*** Opening of INFORMATION ***
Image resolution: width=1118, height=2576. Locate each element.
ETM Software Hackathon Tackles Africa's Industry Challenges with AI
*** Close of INFORMATION ***
*** Opening of INFORMATION ***
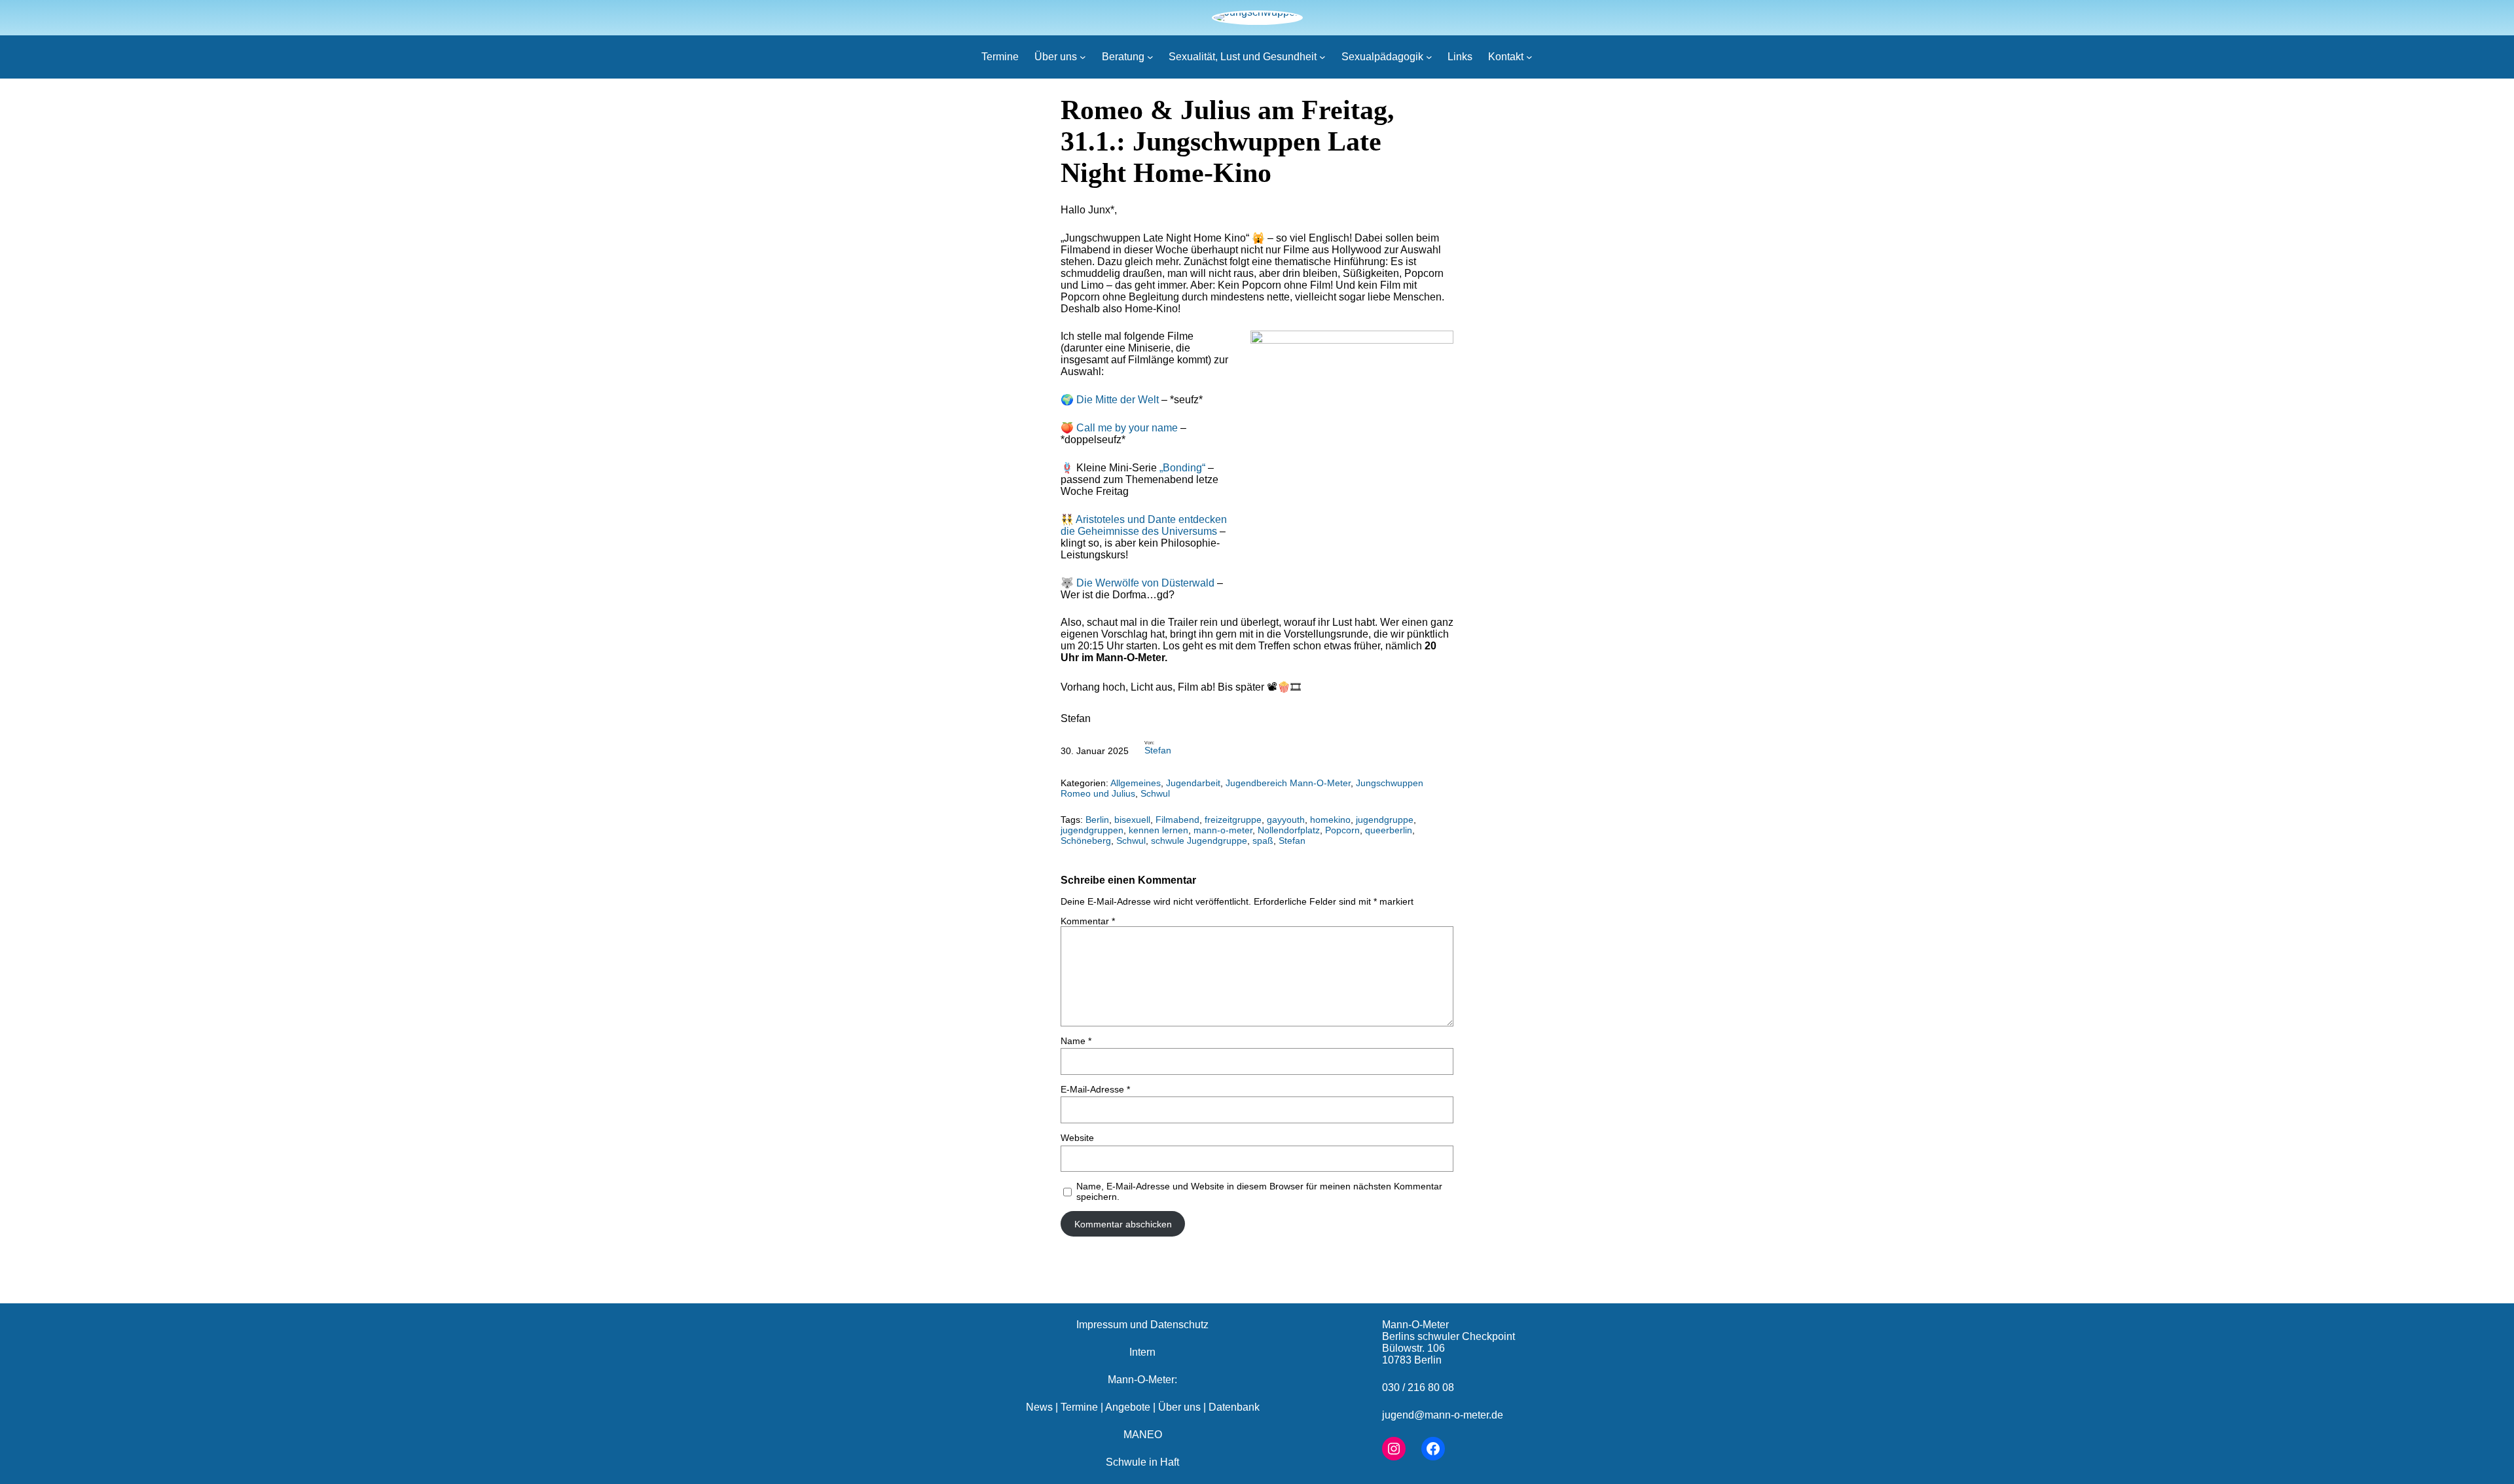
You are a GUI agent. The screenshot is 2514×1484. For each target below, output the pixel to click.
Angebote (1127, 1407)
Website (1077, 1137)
*** Close of INFORMATION ***
## TASK:
Where a line of the entries contains "each", report that line.

## RESULT:
Image resolution: width=1118, height=2576. Locate each element.
You are a GUI agent. The screenshot is 2514×1484. For each target below, output the pixel to click.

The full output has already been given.